La vie mode d’emploi. Graphic and narrative plots
DOI:
https://doi.org/10.15168/xy.v4i8.161Keywords:
cointrainte, narrative plot, PerecAbstract
The plot of La vie mode d’emploi, a monumental novel published by Georges Perec in 1978, is intertwined with the life of the young billionaire Percival Bartlebooth, from his youth to the day of his death. However, the real protagonist of the story is the building where Bartlebooth lives: a 10-storey Parisian block with 10 rooms on each floor. Inspired by a drawing by Saul Steinberg, Perec draws a schematic section of the building, arranging each room in a square of a 10 x 10 grid. In this way, from the ground floor to the attics, all the rooms are simultaneously visible. Obviously, the scheme cannot correspond to any real or imaginative building, but it is perfectly topologically consistent. On this grid, Perec develops the narrative plot. Each chapter of the book is dedicated to a room, to the objects it contains and to events that affect its residents. The path followed by the plot is based on several cointraintes, widely used at the OuLiPo (Perec was a very active member of the group): real ‘coercions’, narrative constraints that weave further textures superimposed on the overall design of the story. Ruthless and apparently mechanical rules but, as Italo Calvino observed, Perec’s ultracompleted work intentionally leaves a small opening for incompleteness: when we reach room LXV, the plot slips and we move directly to room LXVII. Room LXVI, located in the lower left corner of the building, remains unexplored.
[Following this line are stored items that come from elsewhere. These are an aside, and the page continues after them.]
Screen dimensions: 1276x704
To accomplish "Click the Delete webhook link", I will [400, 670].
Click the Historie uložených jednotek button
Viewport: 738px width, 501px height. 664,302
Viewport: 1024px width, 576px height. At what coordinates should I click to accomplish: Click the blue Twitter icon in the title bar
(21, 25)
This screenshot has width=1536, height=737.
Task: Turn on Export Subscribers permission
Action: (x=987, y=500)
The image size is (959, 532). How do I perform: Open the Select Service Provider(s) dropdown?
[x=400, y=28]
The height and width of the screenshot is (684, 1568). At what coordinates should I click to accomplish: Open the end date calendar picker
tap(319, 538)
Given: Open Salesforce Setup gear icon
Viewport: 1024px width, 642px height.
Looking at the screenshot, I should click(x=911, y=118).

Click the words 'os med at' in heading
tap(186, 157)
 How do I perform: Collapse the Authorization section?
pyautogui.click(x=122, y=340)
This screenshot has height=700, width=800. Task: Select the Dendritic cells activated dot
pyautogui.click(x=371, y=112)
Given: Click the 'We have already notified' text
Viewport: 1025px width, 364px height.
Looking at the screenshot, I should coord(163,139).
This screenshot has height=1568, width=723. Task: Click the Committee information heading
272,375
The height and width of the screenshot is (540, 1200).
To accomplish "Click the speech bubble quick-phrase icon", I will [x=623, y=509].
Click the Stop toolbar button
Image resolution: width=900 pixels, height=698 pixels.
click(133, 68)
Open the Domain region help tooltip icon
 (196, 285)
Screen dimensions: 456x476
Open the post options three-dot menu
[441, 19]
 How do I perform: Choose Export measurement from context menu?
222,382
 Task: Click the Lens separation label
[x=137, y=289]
In this way, Perec establishes a parallelism between the narration, the path that winds between the rooms and the ‘unfinished’ life of Percival Bartlebooth: on the verge of death, he cannot insert the last piece of the puzzle to which he had dedicated his whole existence. The entire spatial and narrative framework, in which ‘nothing happens’, seems unfinished, meaningless, tautological, infra-ordinary; but, at the same time, monumental, engaging, impeccable, dizzying. A claustrophobic and boundless space, in which the last hundred years of human history are redesigned with the words and gestures of everyday life.